My Obama column had a mistake: Racism is not invisible

Posted at 11:26 AM, Jul 20, 2015
and last updated 2015-07-23 14:20:54-04

I wrote a column last week that needs some amendment. In “Mr. President, on behalf of an ungrateful nation, thank you” I argued that Americans would do well to appreciate our president more, much more. 

Presidents in the modern, post-television era have found it impossible to maintain support, credibility and, yes, popularity as some of the best earlier presidents did. Obama is no exception – at least according to the polls and the punditry. This is an era that shrinks giants.

"Mr. President, on behalf of an ungrateful nation, thank you." from Scripps Washington Bureau on Vimeo.

DecodeDC columnist Dick Meyer offers some points to ponder about Obama's record. Read the full column here:

Seen in this context, Obama’s presidency is extraordinary. History will rate President Obama as an exceptional president and probably a great one. I think this should be perfectly clear in the present tense, even if you disagree with the administration on big, important issues. 

My own list of complaints is fairly long and harsh, especially when it comes to the worst “war on terror” excesses that Obama continued or expanded. This is not hugely important to my assessment of the president. We all think we have the “right” views on the “issues” – this is what people do. In politics and history, there are values more important than being agreed with.

It should take only a modicum of civic maturity to note policy disagreements, yet acknowledge this president’s accomplishments, high ambitions and courage, and the integrity and discipline he has brought to the office. We ought to be more appreciative of that in the present.

Regrettably, one of the points I made in arguing all this was stupid. In this paragraph, I described the unique obstacles Obama has battled:

Obama has weathered a recession, invisible racism, a reckless Republican Congress, a lily-livered Democratic Party, attacks from the richest pressure groups ever (Super PACs) and a 24/7, ADHD press corps under existential pressure to deliver page views and Nielsen ratings. He has done it with the “No Drama Obama” style that befits the office. [Emphasis added]

Invisible? What was I thinking?

As soon as I started getting e-mails from readers about the article and looked at some of the online comments, I knew I blew it.

There is nothing invisible about the racism President Obama and his family endures. It is painfully visible, extremely loud and vilely malodorous. When Obama went to Oklahoma last week, the Confederate flags protesters were waving at him weren’t invisible.

In the comments and emails I received, Obama is “Barack HUSSEIN Obama,” a “radical Islam” to some of the people who hate him so. Some cling to the faith that he isn’t an American. Some just see him the way unapologetic racists see the people they hate; you know the language they use.

Now, visible, overt racism spews from only a splinter of America. We don’t really know exactly how large this broken, dangerous shard is. And there obviously is a more amorphous ganglion of essentially racist biases, prejudices, bad habits, stereotypes, ignorance and blindness that isn’t overt, intentional or violent but still harder to document.

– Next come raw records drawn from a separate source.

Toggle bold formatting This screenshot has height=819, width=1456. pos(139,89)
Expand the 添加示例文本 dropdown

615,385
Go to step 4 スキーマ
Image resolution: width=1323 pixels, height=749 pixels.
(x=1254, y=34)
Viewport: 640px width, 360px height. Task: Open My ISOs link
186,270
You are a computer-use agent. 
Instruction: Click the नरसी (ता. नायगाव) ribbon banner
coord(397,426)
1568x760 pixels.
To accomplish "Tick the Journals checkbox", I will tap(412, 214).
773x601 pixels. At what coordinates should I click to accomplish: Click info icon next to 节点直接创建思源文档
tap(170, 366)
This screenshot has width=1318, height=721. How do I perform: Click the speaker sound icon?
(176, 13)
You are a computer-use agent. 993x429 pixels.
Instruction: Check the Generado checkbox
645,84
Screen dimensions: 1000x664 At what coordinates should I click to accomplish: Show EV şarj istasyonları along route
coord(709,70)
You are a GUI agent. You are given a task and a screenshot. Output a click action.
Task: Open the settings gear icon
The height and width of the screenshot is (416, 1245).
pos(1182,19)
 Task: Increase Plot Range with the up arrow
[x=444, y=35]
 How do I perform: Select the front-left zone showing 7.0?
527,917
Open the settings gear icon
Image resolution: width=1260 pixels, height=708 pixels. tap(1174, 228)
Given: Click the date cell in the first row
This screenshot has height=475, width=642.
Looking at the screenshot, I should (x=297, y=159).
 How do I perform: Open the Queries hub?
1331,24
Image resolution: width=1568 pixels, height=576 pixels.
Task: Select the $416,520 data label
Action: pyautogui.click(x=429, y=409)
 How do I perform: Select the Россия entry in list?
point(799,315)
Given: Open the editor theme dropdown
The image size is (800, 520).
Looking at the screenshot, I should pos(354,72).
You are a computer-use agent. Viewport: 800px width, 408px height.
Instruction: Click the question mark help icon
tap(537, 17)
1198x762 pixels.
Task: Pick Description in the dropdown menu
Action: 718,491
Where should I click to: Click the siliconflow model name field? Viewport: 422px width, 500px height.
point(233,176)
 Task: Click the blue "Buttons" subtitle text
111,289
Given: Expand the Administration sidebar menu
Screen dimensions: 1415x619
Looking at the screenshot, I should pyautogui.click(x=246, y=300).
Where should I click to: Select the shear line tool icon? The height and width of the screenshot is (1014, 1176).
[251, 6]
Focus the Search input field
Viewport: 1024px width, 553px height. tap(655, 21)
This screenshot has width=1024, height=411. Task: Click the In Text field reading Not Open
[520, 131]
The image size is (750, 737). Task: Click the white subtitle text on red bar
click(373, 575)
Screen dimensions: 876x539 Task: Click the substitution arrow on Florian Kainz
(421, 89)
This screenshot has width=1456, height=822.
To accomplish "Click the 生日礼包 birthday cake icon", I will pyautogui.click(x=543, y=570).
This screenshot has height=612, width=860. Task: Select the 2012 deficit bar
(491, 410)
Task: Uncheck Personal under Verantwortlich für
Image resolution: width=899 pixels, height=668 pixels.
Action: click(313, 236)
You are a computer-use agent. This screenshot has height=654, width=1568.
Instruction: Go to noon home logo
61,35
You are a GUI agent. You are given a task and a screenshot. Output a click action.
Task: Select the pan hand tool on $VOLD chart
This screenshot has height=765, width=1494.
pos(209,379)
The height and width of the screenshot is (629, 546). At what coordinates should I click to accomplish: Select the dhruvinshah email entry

What I ought to have said is that the role racism plays in influencing public attitudes about Obama and in the venom of his most extreme opposition is not adequately captured in polls, focus groups and political science research. The role of racism is unquantifiable, not invisible.

Because the “race factor” is unquantifiable, and emotionally loaded, it is underreported and avoided. Obama, as a campaigner and president, has never used this as a defense, excuse or explanation.

You could argue that Obama also has gotten “extra credit” for being the first black president and this somehow balances out racism factor. It’s a weak argument.

First, being elected to be the first black president is by any measure a historic accomplishment and monument. Second, any ongoing “bonus” to his approval ratings as president mostly dissipated in his first year. Third, Obama never, ever asks for “extra credit.”

It is perfectly clear, as I was reminded, that President Obama is the target of deep, enduring and very visible racism every day. It was my own common sense that was invisible in unintentionally suggesting otherwise.

That’s a good reminder, for me at least, that the president and his family don’t get all the credit they should for their guts.